**Bloc de texte:**
**********

Plusieurs signes indiquent que Julien Benda
n’est plus une référence seulement lointaine et vague, comme quand on invoquait
la Trahison des clercs de loin, sans
l’avoir lue. Jacques Julliard la cite, un blog prend l’image de l’auteur des dialogues à Byzance comme photo d’accueil, on cite Benda surl’Europe , ou on commente sa conception des intellectuels en contemplant ceuxd’aujourd’hui quand ils se mettent sur leur trente et un pour rencontrer le Président.
Ces coups de chapeau sont utiles et
sympathiques. Ils ne prennent cependant qu’une forme très timide et chétive.

**********

**Question posée:**
Répondez à ces questions d'après le texte sur Julien Benda :
1. Quel ouvrage invoquait-on autrefois de loin, sans l'avoir lu ?
2. Quel usage un blog fait-il de l'image de l'auteur des dialogues à Byzance ?
3. Quelle forme prennent ces coups de chapeau ?
Les items n'interviennent en rien dans ce travail.

(Données tirées d'une collection)
**********

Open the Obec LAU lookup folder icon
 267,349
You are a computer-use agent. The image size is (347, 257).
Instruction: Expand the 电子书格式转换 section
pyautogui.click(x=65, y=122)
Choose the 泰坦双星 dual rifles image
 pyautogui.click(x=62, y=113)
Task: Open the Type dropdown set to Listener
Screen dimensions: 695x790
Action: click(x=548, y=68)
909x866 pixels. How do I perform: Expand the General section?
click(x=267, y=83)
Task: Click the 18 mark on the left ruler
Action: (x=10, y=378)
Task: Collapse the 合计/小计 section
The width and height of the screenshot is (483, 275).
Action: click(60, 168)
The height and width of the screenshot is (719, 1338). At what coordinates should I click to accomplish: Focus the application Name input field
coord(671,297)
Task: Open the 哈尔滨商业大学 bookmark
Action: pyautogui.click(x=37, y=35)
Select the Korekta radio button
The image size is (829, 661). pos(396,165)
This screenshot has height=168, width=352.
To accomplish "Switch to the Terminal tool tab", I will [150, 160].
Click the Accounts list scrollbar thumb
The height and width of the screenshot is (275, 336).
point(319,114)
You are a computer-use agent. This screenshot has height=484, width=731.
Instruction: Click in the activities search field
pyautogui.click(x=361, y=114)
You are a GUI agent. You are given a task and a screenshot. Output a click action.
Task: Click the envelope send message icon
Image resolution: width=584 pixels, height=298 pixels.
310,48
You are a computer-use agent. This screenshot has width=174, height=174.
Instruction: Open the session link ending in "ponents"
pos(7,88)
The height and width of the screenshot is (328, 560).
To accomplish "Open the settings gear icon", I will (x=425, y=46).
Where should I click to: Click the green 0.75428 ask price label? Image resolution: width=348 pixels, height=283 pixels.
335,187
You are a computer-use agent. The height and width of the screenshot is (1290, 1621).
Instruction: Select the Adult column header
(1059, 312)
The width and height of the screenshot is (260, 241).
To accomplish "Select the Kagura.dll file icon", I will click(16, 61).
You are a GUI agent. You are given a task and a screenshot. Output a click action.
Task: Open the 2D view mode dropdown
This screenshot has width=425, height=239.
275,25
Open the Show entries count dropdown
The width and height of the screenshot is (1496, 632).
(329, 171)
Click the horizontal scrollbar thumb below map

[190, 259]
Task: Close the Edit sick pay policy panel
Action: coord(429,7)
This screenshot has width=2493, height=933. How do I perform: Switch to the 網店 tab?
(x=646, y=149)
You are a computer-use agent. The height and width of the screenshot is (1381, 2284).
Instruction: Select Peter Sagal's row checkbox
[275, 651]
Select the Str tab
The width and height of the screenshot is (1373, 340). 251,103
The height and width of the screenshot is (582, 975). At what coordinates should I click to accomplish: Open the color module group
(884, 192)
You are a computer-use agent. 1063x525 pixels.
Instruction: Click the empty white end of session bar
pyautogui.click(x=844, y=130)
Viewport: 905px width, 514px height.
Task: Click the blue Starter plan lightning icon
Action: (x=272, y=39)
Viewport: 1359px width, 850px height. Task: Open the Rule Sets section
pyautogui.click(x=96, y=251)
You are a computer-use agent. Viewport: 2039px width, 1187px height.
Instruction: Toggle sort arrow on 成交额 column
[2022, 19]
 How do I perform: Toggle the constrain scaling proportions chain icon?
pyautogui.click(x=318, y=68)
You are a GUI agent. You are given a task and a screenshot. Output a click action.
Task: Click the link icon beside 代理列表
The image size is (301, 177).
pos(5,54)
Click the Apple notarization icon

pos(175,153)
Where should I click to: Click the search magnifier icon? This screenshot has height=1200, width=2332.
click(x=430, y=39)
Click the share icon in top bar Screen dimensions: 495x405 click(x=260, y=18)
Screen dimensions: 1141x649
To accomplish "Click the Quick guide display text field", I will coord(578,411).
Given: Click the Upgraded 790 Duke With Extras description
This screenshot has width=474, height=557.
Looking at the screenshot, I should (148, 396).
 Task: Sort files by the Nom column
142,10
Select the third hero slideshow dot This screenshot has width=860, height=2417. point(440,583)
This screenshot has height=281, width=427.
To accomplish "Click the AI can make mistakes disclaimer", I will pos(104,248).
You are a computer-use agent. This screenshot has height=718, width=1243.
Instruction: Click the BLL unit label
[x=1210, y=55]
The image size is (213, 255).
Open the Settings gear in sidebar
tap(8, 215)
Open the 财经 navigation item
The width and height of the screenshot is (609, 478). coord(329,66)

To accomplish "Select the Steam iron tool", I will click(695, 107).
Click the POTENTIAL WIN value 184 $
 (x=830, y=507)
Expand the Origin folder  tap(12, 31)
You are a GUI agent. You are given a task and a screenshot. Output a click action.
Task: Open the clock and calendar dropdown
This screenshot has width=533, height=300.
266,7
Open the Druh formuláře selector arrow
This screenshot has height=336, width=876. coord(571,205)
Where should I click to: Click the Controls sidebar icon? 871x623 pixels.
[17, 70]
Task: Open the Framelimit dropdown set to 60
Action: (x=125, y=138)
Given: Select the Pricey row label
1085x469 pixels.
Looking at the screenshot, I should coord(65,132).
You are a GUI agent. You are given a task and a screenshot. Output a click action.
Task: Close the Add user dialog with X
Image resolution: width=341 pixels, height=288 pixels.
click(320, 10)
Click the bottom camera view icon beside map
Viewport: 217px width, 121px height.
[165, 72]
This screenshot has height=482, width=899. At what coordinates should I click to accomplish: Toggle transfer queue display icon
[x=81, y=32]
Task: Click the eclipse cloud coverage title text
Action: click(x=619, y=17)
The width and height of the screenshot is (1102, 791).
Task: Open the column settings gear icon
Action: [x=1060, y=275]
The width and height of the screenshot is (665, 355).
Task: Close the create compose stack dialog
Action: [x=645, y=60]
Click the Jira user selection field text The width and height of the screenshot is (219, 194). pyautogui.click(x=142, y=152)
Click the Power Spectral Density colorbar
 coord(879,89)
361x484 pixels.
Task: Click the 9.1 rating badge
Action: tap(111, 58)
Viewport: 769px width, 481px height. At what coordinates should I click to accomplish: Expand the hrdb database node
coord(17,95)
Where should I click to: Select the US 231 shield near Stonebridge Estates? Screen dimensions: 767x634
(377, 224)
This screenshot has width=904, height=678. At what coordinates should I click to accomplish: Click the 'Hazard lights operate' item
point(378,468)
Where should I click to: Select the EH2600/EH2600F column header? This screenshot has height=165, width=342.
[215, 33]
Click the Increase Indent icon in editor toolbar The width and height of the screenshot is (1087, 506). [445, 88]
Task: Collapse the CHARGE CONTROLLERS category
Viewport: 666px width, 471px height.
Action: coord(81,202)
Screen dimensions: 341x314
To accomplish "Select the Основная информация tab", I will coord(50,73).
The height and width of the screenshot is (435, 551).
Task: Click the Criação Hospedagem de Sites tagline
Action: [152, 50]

**********

**Corrigé:**
1. La Trahison des clercs.
2. Il la prend comme photo d'accueil.
3. Une forme très timide et chétive.